*** Block opens ***
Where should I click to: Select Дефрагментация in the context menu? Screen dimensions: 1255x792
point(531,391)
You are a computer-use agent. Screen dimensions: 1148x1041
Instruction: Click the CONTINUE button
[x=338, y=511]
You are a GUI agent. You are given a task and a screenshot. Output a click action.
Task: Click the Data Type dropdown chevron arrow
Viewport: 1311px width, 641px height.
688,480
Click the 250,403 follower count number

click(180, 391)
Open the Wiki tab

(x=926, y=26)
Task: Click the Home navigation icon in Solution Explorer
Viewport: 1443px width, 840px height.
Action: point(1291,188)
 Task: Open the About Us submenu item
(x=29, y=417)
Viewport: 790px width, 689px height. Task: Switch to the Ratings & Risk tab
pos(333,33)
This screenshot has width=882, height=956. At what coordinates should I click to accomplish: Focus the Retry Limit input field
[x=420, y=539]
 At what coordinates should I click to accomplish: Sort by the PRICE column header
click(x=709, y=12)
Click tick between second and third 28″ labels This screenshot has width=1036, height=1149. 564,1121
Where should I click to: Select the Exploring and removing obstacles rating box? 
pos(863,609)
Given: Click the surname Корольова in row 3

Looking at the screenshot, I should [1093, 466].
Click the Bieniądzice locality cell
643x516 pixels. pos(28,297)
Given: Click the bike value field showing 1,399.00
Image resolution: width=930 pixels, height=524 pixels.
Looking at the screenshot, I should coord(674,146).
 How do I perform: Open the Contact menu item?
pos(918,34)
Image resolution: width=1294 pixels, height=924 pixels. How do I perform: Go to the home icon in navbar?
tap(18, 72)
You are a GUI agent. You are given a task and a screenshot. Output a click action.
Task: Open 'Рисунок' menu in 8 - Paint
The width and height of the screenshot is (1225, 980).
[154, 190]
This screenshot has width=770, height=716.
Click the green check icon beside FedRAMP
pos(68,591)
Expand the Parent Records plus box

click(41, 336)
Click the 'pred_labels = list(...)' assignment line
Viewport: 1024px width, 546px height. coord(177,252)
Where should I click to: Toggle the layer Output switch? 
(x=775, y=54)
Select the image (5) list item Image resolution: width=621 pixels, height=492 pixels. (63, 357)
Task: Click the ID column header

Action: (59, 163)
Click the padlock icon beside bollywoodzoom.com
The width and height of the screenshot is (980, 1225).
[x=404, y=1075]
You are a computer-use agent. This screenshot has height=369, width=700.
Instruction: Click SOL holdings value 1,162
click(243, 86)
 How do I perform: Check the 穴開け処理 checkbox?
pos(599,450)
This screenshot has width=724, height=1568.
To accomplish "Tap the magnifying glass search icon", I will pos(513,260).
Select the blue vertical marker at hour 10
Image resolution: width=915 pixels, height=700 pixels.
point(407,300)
*** Block closes ***
Assignment:
Whatever the number of entries above, each one is to be copied exactly.

Reply:
Where should I click to: Select Дефрагментация in the context menu? Screen dimensions: 1255x792
point(531,391)
You are a computer-use agent. Screen dimensions: 1148x1041
Instruction: Click the CONTINUE button
[x=338, y=511]
You are a GUI agent. You are given a task and a screenshot. Output a click action.
Task: Click the Data Type dropdown chevron arrow
Viewport: 1311px width, 641px height.
688,480
Click the 250,403 follower count number

click(180, 391)
Open the Wiki tab

(x=926, y=26)
Task: Click the Home navigation icon in Solution Explorer
Viewport: 1443px width, 840px height.
Action: point(1291,188)
 Task: Open the About Us submenu item
(x=29, y=417)
Viewport: 790px width, 689px height. Task: Switch to the Ratings & Risk tab
pos(333,33)
This screenshot has width=882, height=956. At what coordinates should I click to accomplish: Focus the Retry Limit input field
[x=420, y=539]
 At what coordinates should I click to accomplish: Sort by the PRICE column header
click(x=709, y=12)
Click tick between second and third 28″ labels This screenshot has width=1036, height=1149. 564,1121
Where should I click to: Select the Exploring and removing obstacles rating box? 
pos(863,609)
Given: Click the surname Корольова in row 3

Looking at the screenshot, I should [1093, 466].
Click the Bieniądzice locality cell
643x516 pixels. pos(28,297)
Given: Click the bike value field showing 1,399.00
Image resolution: width=930 pixels, height=524 pixels.
Looking at the screenshot, I should coord(674,146).
 How do I perform: Open the Contact menu item?
pos(918,34)
Image resolution: width=1294 pixels, height=924 pixels. How do I perform: Go to the home icon in navbar?
tap(18, 72)
You are a GUI agent. You are given a task and a screenshot. Output a click action.
Task: Open 'Рисунок' menu in 8 - Paint
The width and height of the screenshot is (1225, 980).
[154, 190]
This screenshot has width=770, height=716.
Click the green check icon beside FedRAMP
pos(68,591)
Expand the Parent Records plus box

click(41, 336)
Click the 'pred_labels = list(...)' assignment line
Viewport: 1024px width, 546px height. coord(177,252)
Where should I click to: Toggle the layer Output switch? 
(x=775, y=54)
Select the image (5) list item Image resolution: width=621 pixels, height=492 pixels. (63, 357)
Task: Click the ID column header

Action: (59, 163)
Click the padlock icon beside bollywoodzoom.com
The width and height of the screenshot is (980, 1225).
[x=404, y=1075]
You are a computer-use agent. This screenshot has height=369, width=700.
Instruction: Click SOL holdings value 1,162
click(243, 86)
 How do I perform: Check the 穴開け処理 checkbox?
pos(599,450)
This screenshot has width=724, height=1568.
To accomplish "Tap the magnifying glass search icon", I will pos(513,260).
Select the blue vertical marker at hour 10
Image resolution: width=915 pixels, height=700 pixels.
point(407,300)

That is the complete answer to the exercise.